*** If a file passes all parsers, but refuses to index in OpenText,
the cause could be a tag that is not
properly closed - either in the form of
</title
in which the ending bracket is not present,
or in the form of :
<archdesc
level="collection">
in which the line wrap breaks the tag into two sections, which can
be understood by parsers, but which confuses OpenText.
1. HAVE YOUR TEST FILES, STYLE SHEET, NAVIGATOR, AND ANY AUXILIARY
FILES (INCLUDING IMAGES AND HELPER APPLICATION EXECUTABLES) IN A COMMON
DIRECTORY.
2. MODIFY THE "CATALOG" FILES IN \SOFTQUAD\PANOPRO2\CATALOG TO INCLUDE
NOTATION FOR THE EAD.DTD. THE FOLLOWING LINES SHOULD BE INSERTED AT
THE END:
PUBLIC "-//UC BERKELEY//DTD FINDING AIDS//EN" "findaid.dtd"
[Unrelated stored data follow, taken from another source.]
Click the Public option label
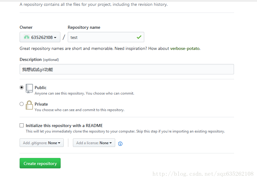[40, 88]
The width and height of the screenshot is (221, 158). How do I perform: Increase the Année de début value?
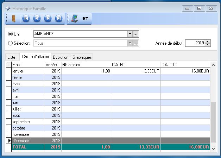(208, 42)
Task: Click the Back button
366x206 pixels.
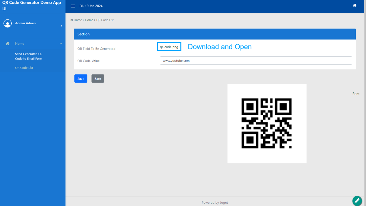Action: pos(98,79)
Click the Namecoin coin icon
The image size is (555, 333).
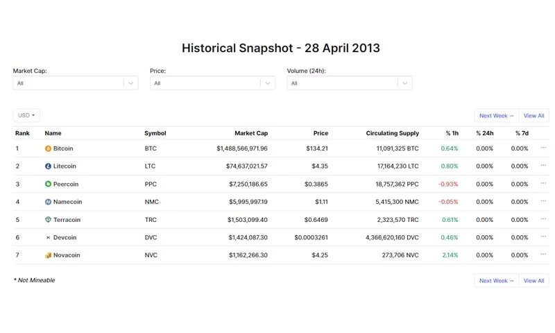click(48, 202)
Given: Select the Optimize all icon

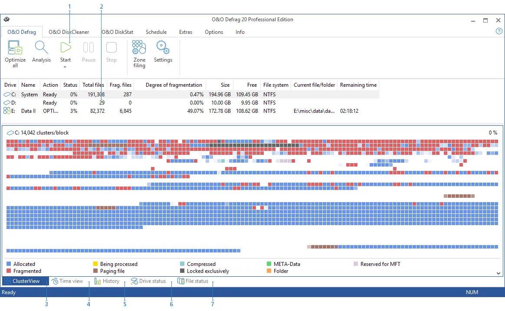Looking at the screenshot, I should click(x=15, y=48).

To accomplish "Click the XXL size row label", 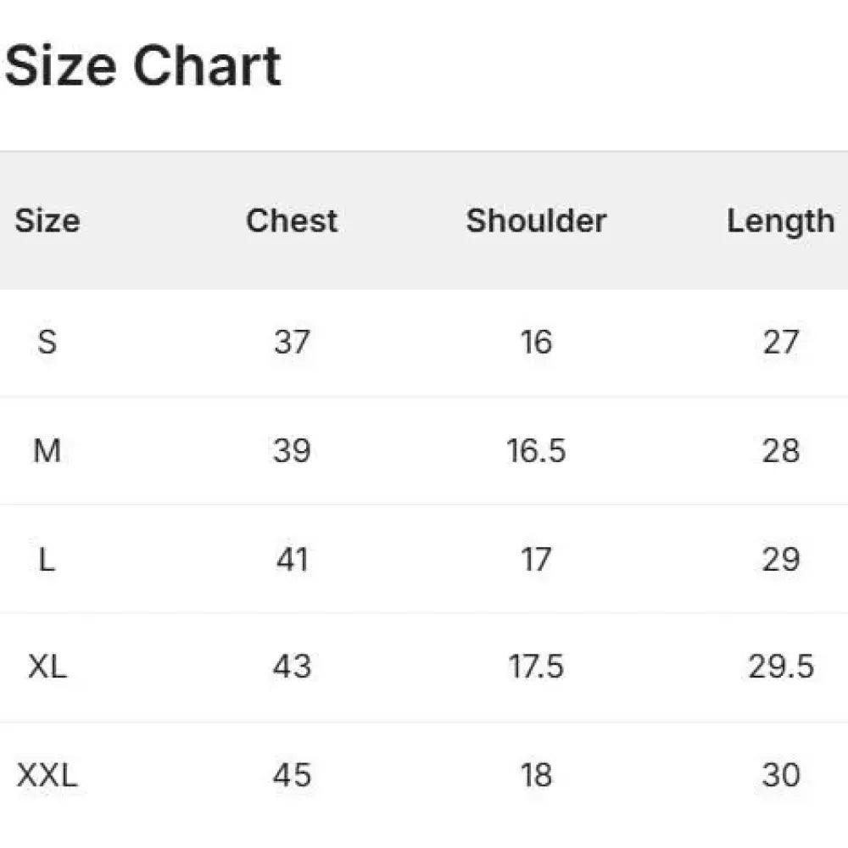I will click(x=47, y=775).
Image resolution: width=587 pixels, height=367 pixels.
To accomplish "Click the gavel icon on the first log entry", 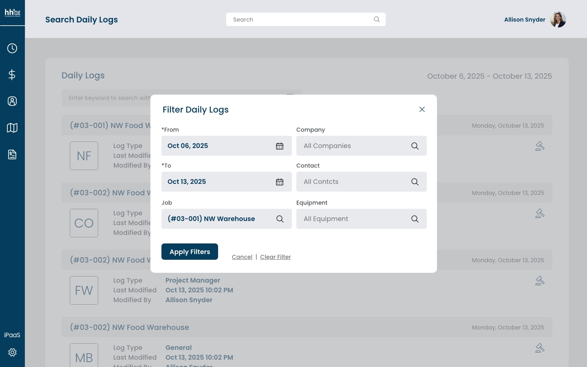I will (540, 146).

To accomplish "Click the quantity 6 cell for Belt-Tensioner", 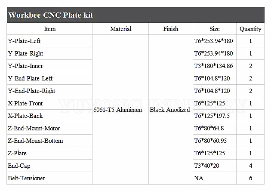I will click(250, 178).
PUBLIC "-//Society of American Archivists//DTD ead.dtd (Encoded Archival
Description (EAD))//EN" "ead.dtd"
PUBLIC "-//Society of American Archivists//DTD ead.dtd (Encoded Archival
Description (EAD) VERSION 1.0)//EN" "ead.dtd"
PUBLIC "-//Society of American Archivists//DTD eadnotat.ent (EAD Notation
Declarations)//EN" "eadnotat.ent"
PUBLIC "-//Society of American Archivists//DTD eadbase.ent (EAD Basic
Declarations)//EN" "eadbase.ent"
PUBLIC "-//Society of American Archivists//DTD eadchars.ent (EAD Special
Characters)//EN" "eadchars.ent"
PUBLIC "-//Society of American Archivists//DTD eadtable.ent (EAD Table
Elements)//EN" "eadtable.ent"
3. COPY ALL COMPONENTS OF THE EAD.DTD TO THE DIRECTORY \SOFTQUAD\PANOPRO2\CATALOG
- THESE INCLUDE:
EADSGML.DEC
EAD.DTD
EADGRP.DTD
EADBASE.ENT
EADCHARS.ENT
EADNOTAT.ENT
EADTABLE.ENT
Because of problems in SGML browser, there are limits to the
size of tables.
Currently, it seems to be around 1500 lines (including blank lines).
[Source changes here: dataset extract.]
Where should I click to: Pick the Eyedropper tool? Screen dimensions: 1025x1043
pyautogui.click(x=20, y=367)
Early in the EAD project, we discovered that many of our more complex
finding aids were
"bunching up" at certain points. This was becaus eht tables, as declared
at the <C01> level,
were much too long to be parsed. Therefore, we had to start the practice
of dividing long
Series artificially by creating parallel groupings of <C01>s.
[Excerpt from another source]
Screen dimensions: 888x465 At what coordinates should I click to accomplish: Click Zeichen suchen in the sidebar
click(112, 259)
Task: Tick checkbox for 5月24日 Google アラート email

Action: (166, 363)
The following is an example of how to do this:
In the instance OSBMSS.SGM, there is a single series, "Documents" which
runs over
1500 lines. Because the "bunching up" appears near the end of the series,
it was safe to asume that the series could be neatly divided in half
- A-M & N-Z.
So - the <C01> markup from the beginning of the series was copied
to the mid-point of the series - before the first entry starting with
"N".
Here is the beginning of the series (with the important coding in red):
<dsc type="combined">
<c01><did><unittitle>Documents</unittitle>
</did>
<thead><row><entry>Box</entry><entry>Folder</entry><entry></entry><entry>Date</entry></row></thead>
<c02><drow valign="top"><dentry><unitloc label="box">fpe</unitloc></dentry>
<dentry><unitloc>12</unitloc></dentry>
<dentry><unittitle>
Adams, Joseph Quincy, 1881-1946
ALS to Walter Wilson Greg, Cornell U,
Ithaca, NY
</unittitle></dentry>
<dentry><unitdate>1929 Aug 10</unitdate></dentry></drow>...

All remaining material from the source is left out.